HTML Reader Parameters
Source Dataset
The path or URL to an HTML document.
Feature Type Configuration
This parameter specifies how the table feature types should be named.
The available options are Element ID (default), Element Class, and Automatically Generate. These options refer to the id and class attributes of the HTML tags.
If the requested attribute cannot be found on the tag, the reader will default to Automatically Generate, which generates sequential generic names.
Example feature type names:
<table id=”mytable” class=”data-table align-right”>
...
</table>
From Element ID: mytable
From Element Class: .data-table.align-right
Automatically Generated: Table1
If any name is duplicated, numbers will be added for disambiguation:
.myclass
.myclass00
.myclass01
This parameter specifies how the list feature types should be named.
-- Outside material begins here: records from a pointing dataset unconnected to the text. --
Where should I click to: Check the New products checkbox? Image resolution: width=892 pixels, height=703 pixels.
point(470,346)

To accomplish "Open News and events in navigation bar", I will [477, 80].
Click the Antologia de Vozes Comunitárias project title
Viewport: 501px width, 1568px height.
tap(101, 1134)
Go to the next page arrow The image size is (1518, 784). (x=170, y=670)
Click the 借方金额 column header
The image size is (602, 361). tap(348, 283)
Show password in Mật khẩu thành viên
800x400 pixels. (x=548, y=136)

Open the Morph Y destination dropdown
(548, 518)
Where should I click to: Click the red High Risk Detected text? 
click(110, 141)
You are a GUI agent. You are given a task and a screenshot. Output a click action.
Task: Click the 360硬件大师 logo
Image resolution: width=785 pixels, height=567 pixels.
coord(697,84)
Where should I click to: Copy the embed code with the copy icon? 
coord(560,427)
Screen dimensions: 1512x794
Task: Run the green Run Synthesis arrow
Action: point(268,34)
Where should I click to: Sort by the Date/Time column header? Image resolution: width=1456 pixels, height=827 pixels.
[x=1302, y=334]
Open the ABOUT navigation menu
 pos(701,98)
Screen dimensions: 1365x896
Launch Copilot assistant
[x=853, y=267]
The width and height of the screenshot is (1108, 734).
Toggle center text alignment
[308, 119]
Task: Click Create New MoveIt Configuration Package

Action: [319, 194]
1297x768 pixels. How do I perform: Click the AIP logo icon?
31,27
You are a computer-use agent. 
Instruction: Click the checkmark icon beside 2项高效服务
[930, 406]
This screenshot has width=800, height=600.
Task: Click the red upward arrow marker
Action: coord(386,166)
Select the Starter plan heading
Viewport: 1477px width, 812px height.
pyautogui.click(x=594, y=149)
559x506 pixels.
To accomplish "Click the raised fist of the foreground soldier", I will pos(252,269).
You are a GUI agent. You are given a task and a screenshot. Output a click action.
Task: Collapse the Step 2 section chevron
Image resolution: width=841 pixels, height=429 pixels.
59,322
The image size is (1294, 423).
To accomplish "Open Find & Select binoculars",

The available options are Element ID (default), Element Class, and Automatically Generate. These refer to the id and class attributes of the HTML tags in question. If the requested attribute cannot be found on the tag, the reader will fall back to the third option, Automatically Generate, which generates sequential generic names.
Removes HTML tags and leaves plain text.
This optional parameter presents a list of available ordered and unordered lists and allows the choice of one or more for reading.
Only the selected tables and lists will be read.
Schema Attributes
Use this parameter to expose Format Attributes in Workbench when you create a workspace:
- In a dynamic scenario, it means these attributes can be passed to the output dataset at runtime.
- In a non-dynamic scenario where you have multiple feature types, it is convenient to expose additional attributes using this one parameter. For example, if you have ten feature types and want to expose the same attribute in each one, it is easier to define it once than it is to set each feature type individually in the workspace.